** Exercise **
Write out again, unchanged, the line that has "The image size is (1456, 819)." and each following line through the end of the entries below; leave pictures out.
********************
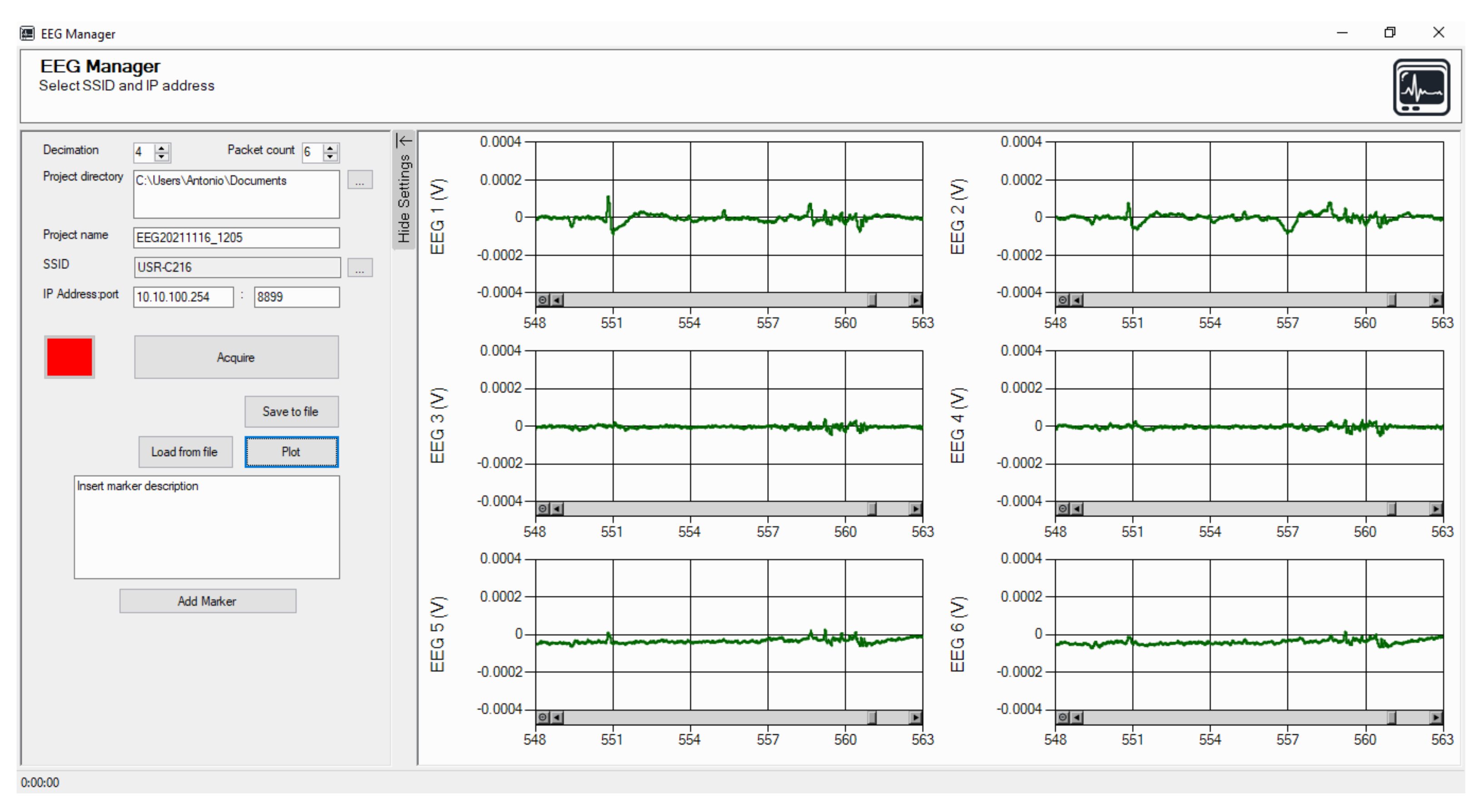This screenshot has height=812, width=1480.
Task: Click the Add Marker button
Action: pos(208,601)
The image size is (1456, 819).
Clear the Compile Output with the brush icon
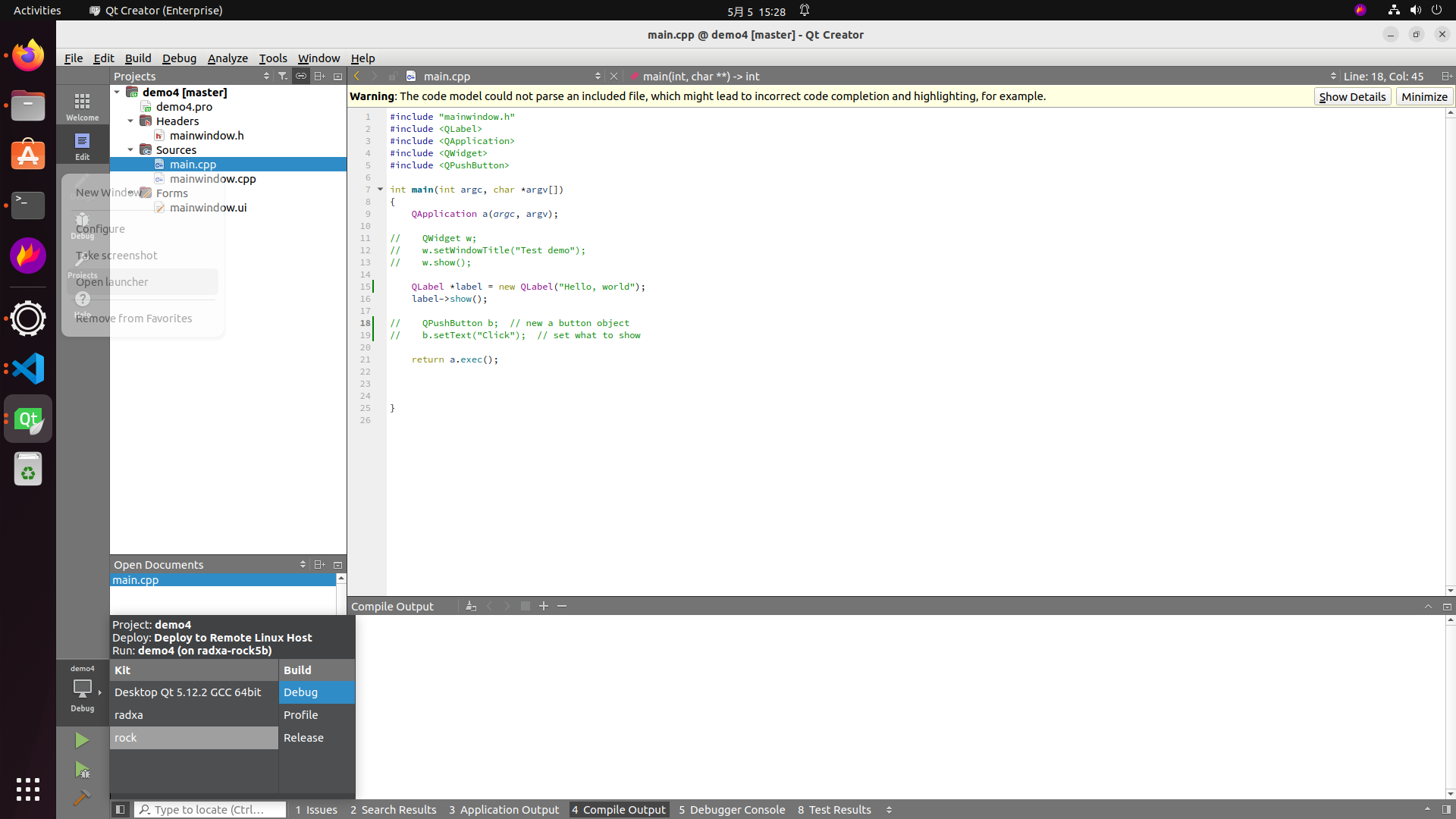pos(472,606)
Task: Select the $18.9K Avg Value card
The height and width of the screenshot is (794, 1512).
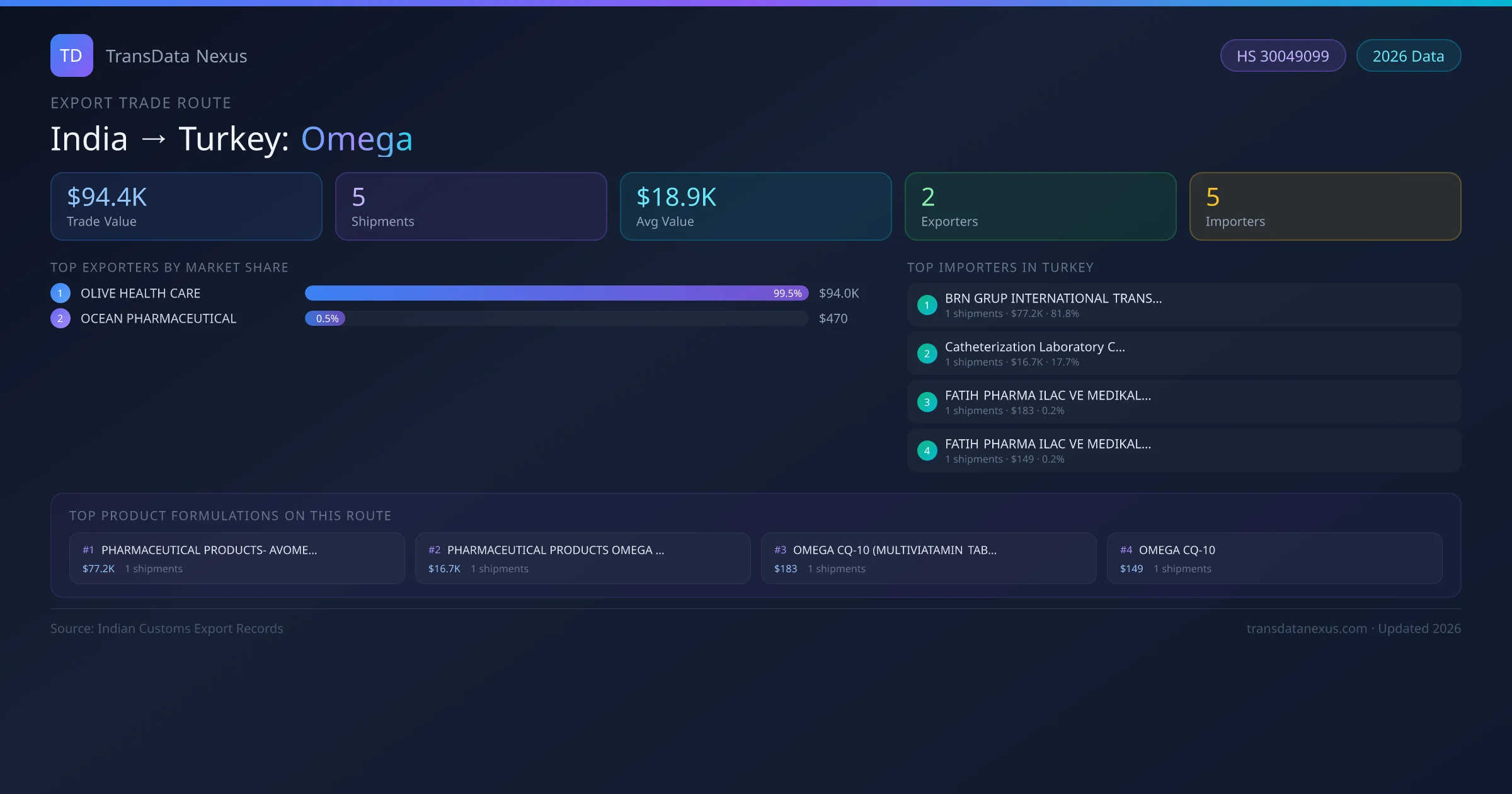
********************
** Expected output **
The image size is (1456, 819).
Clear the Compile Output with the brush icon
pos(472,606)
Task: Select the $18.9K Avg Value card
The height and width of the screenshot is (794, 1512).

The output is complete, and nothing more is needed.